December 15, 2008
The smell of horse poop, hay, and feed overwhelmed me. I breathed in deeply, probably one of the only people who appreciates the natural musk of a stable. Towards the back of the stables, a twenty-something with bleached blonde hair popped out of her plastic seat.

“Hi, I’m Claire,” she said with an Australian accent. Glancing down at her clipboard, she ran her pen along the side of a roster. “Jessie?”

“Nope,” I said; she had confused me with my best camp friend, “Sarah,”

“Welcome, Sarah, and sorry,” she replied cheerfully, “We’re about to get started, but first we’re going to do one of those get-to-know-you games. You’re probably tired of those, but to us Horse Chicks, they never get old,”
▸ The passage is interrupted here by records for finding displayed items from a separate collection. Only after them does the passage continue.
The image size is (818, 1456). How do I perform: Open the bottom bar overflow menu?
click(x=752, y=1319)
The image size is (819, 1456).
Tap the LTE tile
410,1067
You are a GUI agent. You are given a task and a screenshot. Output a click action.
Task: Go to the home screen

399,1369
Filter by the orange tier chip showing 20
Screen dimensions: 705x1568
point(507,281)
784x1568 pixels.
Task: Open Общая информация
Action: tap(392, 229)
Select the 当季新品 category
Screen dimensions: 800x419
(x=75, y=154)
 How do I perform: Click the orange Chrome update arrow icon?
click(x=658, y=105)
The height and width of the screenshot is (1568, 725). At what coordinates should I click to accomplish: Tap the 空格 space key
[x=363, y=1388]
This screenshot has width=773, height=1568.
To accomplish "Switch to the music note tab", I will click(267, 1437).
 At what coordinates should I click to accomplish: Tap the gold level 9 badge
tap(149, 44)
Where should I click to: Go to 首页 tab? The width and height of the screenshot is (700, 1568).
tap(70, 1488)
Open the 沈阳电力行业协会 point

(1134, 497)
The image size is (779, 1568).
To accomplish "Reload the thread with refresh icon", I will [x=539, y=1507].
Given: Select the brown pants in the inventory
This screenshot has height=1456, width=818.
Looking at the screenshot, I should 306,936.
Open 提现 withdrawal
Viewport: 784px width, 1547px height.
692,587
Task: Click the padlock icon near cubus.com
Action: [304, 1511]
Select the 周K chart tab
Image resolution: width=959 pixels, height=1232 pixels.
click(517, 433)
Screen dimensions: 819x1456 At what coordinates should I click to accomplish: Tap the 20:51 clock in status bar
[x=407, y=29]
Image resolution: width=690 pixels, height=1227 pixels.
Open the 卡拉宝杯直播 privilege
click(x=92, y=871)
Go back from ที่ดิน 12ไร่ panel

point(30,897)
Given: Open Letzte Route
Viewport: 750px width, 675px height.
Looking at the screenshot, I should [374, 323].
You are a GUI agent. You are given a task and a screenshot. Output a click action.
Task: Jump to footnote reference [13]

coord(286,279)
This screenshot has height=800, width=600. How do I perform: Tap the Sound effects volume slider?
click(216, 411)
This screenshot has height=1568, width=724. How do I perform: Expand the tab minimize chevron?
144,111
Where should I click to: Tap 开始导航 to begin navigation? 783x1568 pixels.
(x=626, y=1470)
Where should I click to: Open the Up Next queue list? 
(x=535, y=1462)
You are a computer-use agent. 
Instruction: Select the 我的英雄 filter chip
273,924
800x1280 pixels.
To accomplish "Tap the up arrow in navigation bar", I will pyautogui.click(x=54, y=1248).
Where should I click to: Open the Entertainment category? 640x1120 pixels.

I smiled, and took my place on a faded saddle pad.

A few minutes later, after Jessie arrived (greeted with lots of screams, and a running hug-tackle), we began.

“Sarah, Highland, 16, Chicago, seventh, sixth,” I said in one breath. “Oh, and summer.” We were supposed to state name, cabin, age, hometown, year at camp, year riding, and summer/year-round rider.

The group stared at me. My answer was a little different from everybody else’s. First, I generally was too old to be in the cabin Highland. Normally, I should have been an Impala, with Jessie. Second, I was from Chicago. Most of the girls at camp were from New Hampshire, Connecticut, or Massachusetts. Third, seventh year at camp was the longest anyone had yet to mention—the previous girl had been here for three. Same with six years of riding at camp. Finally, there was the issue of summer rider. Since this was the highest riding class, most of them belonged to a stable at home, where they competed on a regular basis. The large majority had their own horses. I didn’t even lease.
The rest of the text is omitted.